### Document:
* BEGIN *
Overstating the importance of the achievement gap is not easy. The difference in educational achievement between white students, on the one hand, and African American and Hispanic students, on the other, is large and persistent. In the last decade it has gotten worse. The average black or Hispanic student, in elementary, middle, or high school, currently achieves at about the same level as the average white student in the lowest quartile of white achievement. These differences have dire consequences once students leave school. Blacks and Hispanics are much less likely than whites to graduate from high school, acquire a college or advanced degree, or earn a living that places them in the middle class. Blacks and Hispanics are much more likely than whites to suffer the social problems that often accompany low income. If the achievement gap could be reduced, the fortunes of blacks and Hispanics would not only be raised, but the social and economic differences that intensify the country's racial tensions would also be ameliorated.

The achievement gap has been extensively documented. In 1966, in the first truly comprehensive examination of student achievement in the United States, a team of federally sponsored researchers, led by the eminent sociologist James Coleman, found a large black-white achievement gap-which it attributed primarily to family backgrounds, of the students themselves and of their classmates. In 1970 the federal government launched the National Assessment of Educational Progress (NAEP), a random testing of American students every two to four years and a means, for the first time, to track student achievement nationwide. These tests showed black and Hispanic students to be roughly four years behind white students on average by age seventeen. In addition, the 1970s saw large numbers of blacks and Hispanics seeking college admission and scoring approximately a standard deviation behind whites on the SAT.

Over the ensuing years, data from the NAEP, the SAT, and increasingly common state and district testing programs continued to show a racial gap in achievement. Scholars debated its causes-family, peer groups, culture, discrimination, heredity, and schooling. Policymakers lamented its intractability. Gains made by blacks and Hispanics from the late 1970s to the late 1980s on national measures eroded in the 1990s. And these declines occurred during perhaps the most aggressive era of school reform in the nation's history. A fair conclusion, as the definitive volume on the subject ( The Black-White Test Score Gap , edited by Christopher Jencks and Meredith Phillips) reached in 1998, is that far more is known about the nature of the achievement gap-its causes and its consequences-than about how to fix it.

The situation, however, may finally be changing. Achievement trends, discouraging as they may be, do not give a complete picture of developments in student achievement. Around the country a number of specific efforts are showing that the achievement gap can be bridged. Schools and school reforms are boosting the achievement of Hispanic and, especially, African American students to levels nearing those of whites. Disparate in approach and involving relatively few students, these efforts are nonetheless important. They are potentially replicable. They offer lessons that might be learned and applied widely. They offer hope that the achievement gap might one day, soon, be reduced meaningfully. This book provides, for the first time in one place, the evidence of these efforts-evidence that when taken together is remarkably encouraging.
* END *
### Exercises:
a – Set down everything from "Over the ensuing" down to "how to fix it." in the passage on the achievement gap above, word for word.
b – Write the next part of the passage on the achievement gap, picking up right after its final sentence.

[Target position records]
* BEGIN *
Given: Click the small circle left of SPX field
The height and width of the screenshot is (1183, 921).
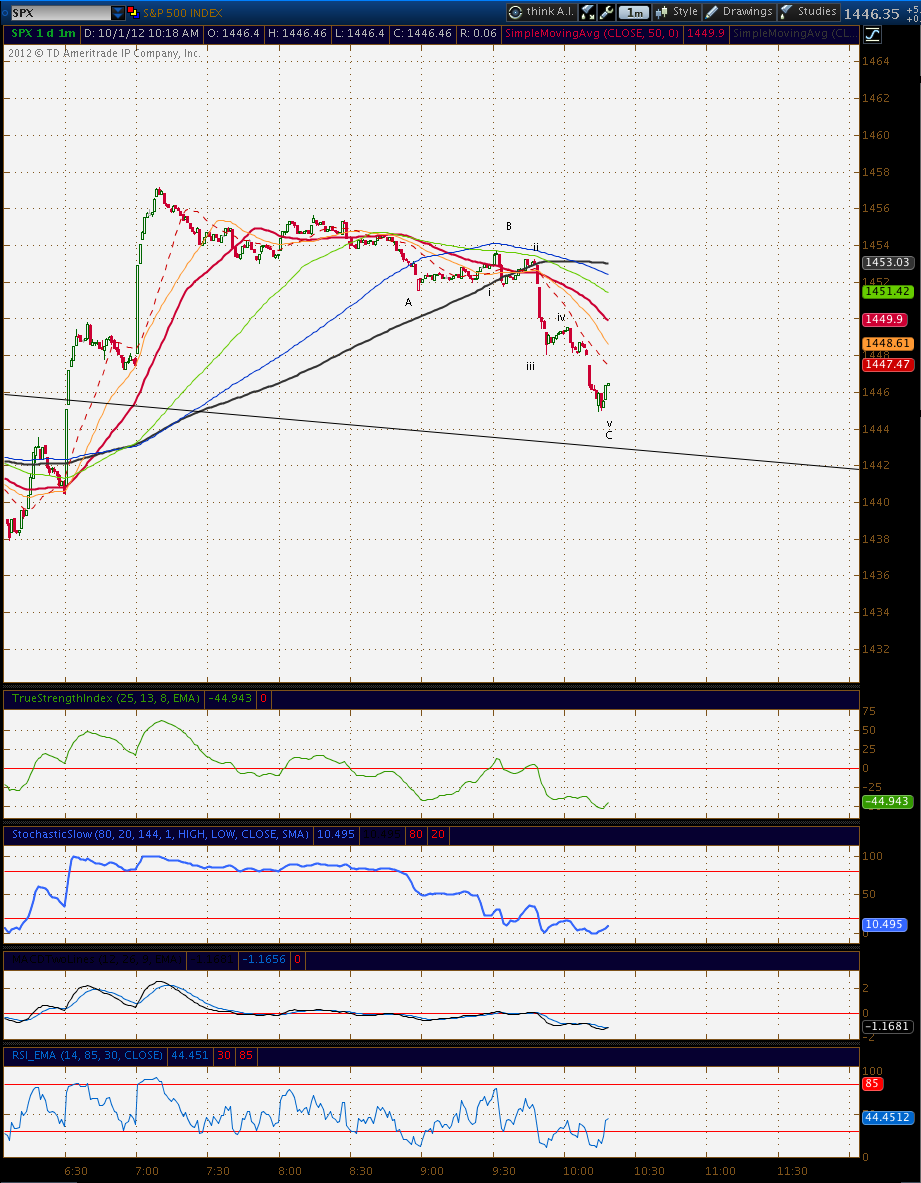Looking at the screenshot, I should tap(6, 13).
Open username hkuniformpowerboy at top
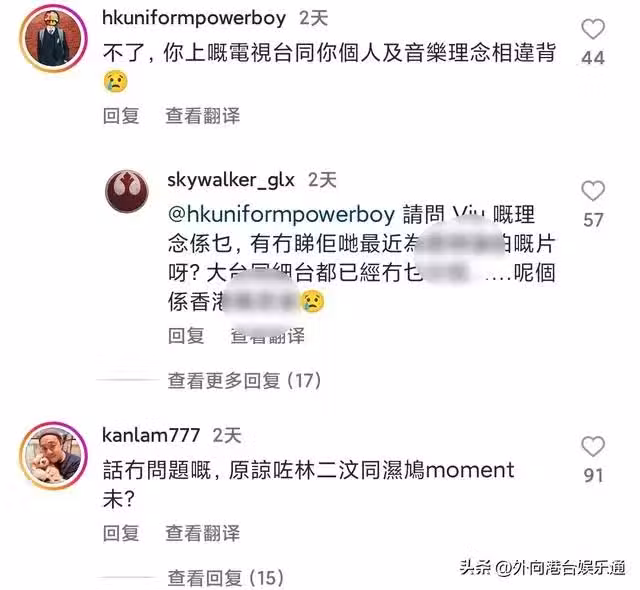The image size is (640, 590). [194, 18]
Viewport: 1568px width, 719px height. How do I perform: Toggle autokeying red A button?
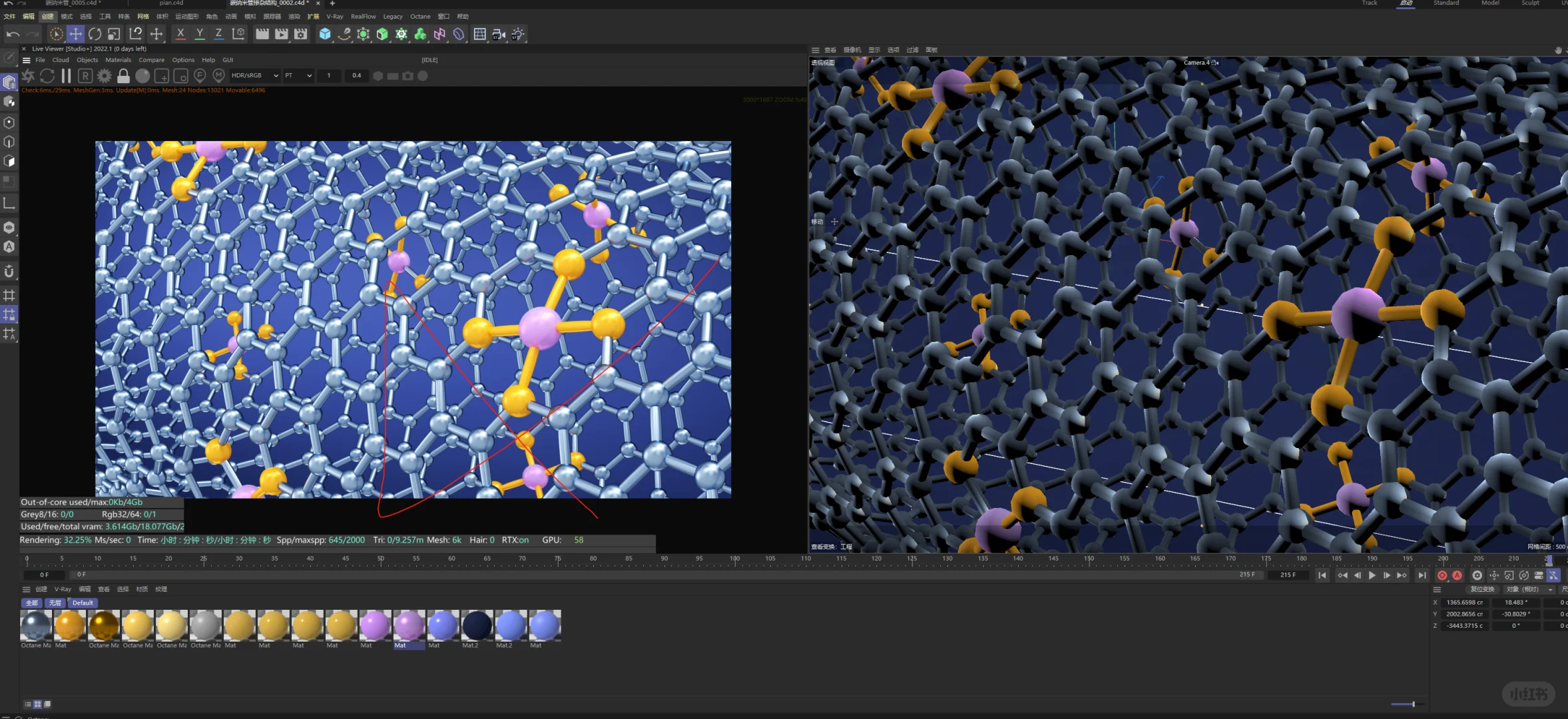point(1457,575)

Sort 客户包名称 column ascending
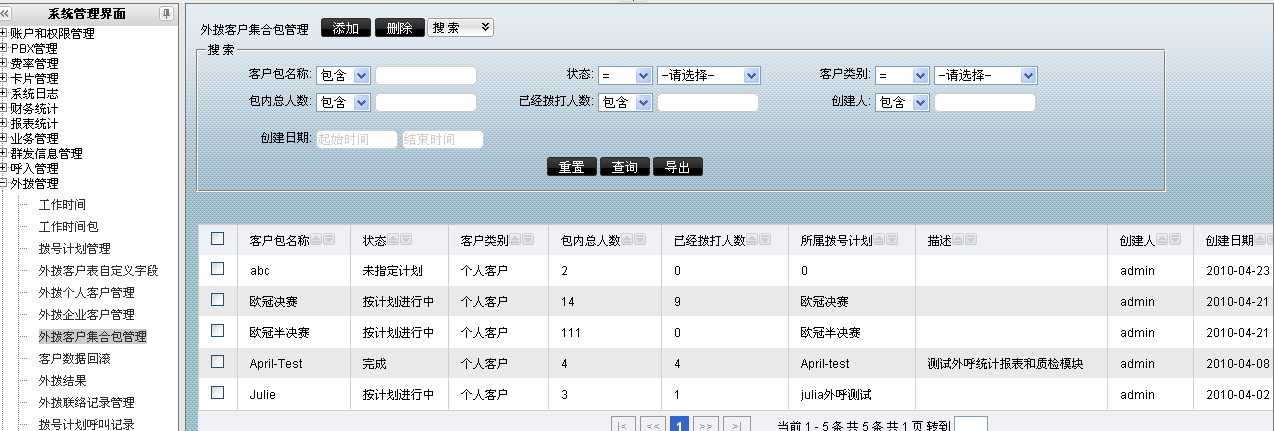point(316,240)
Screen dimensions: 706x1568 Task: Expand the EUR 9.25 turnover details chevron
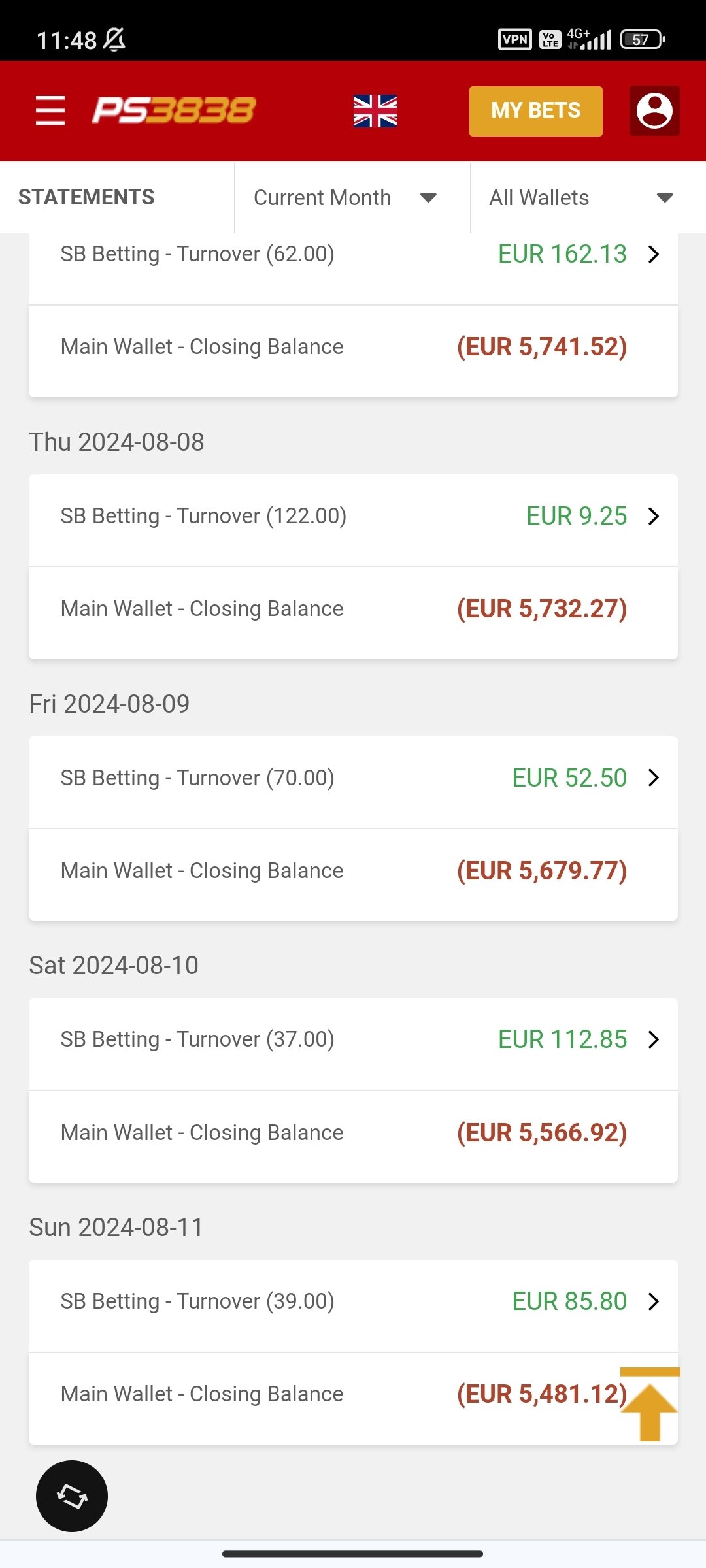coord(653,516)
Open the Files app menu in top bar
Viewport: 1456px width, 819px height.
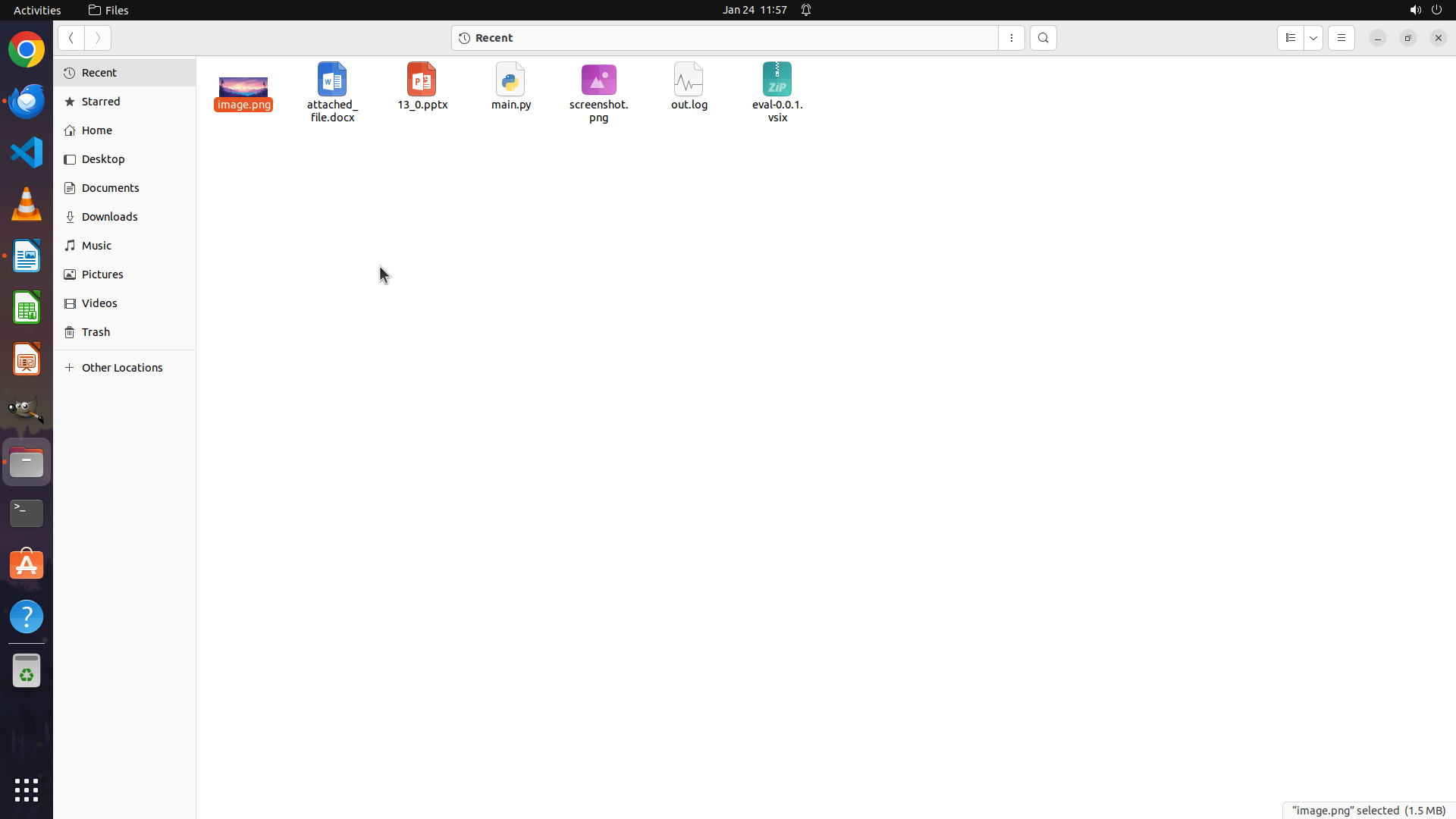click(108, 10)
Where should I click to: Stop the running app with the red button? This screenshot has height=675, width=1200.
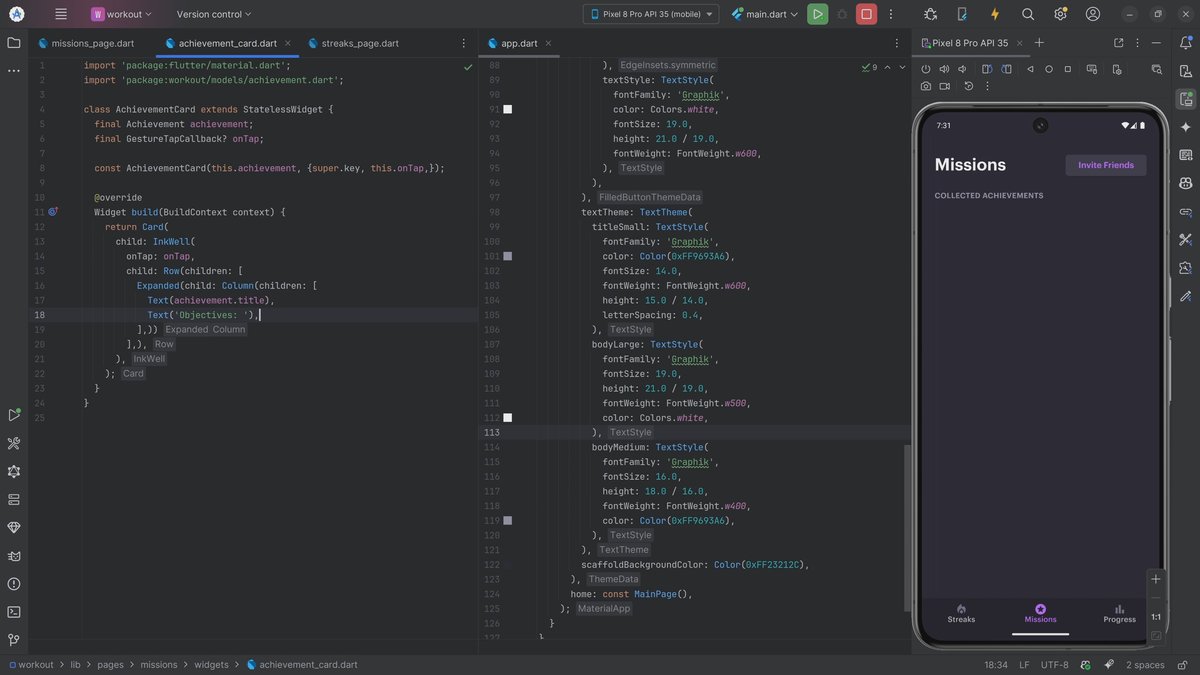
* END *
### Results in order:
a –
Over the ensuing years, data from the NAEP, the SAT, and increasingly common state and district testing programs continued to show a racial gap in achievement. Scholars debated its causes-family, peer groups, culture, discrimination, heredity, and schooling. Policymakers lamented its intractability. Gains made by blacks and Hispanics from the late 1970s to the late 1980s on national measures eroded in the 1990s. And these declines occurred during perhaps the most aggressive era of school reform in the nation's history. A fair conclusion, as the definitive volume on the subject ( The Black-White Test Score Gap , edited by Christopher Jencks and Meredith Phillips) reached in 1998, is that far more is known about the nature of the achievement gap-its causes and its consequences-than about how to fix it.

b –
Over a decade ago, the state of Tennessee launched one of the most important experiments in education reform to investigate the effects of class size on student achievement. Project STAR was designed as a large-scale experiment with random assignment of students to treatment and control groups; that is, to classes of regular or small size or regular size with a teacher's aide. It represented the most powerful of research designs and a rarity in public policy-everyone eligible for a new policy benefit (in this case, a smaller class) wants or expects to receive it. Class-size reduction also happens to be one of the more popular, albeit expensive, reforms being implemented in school systems throughout America today.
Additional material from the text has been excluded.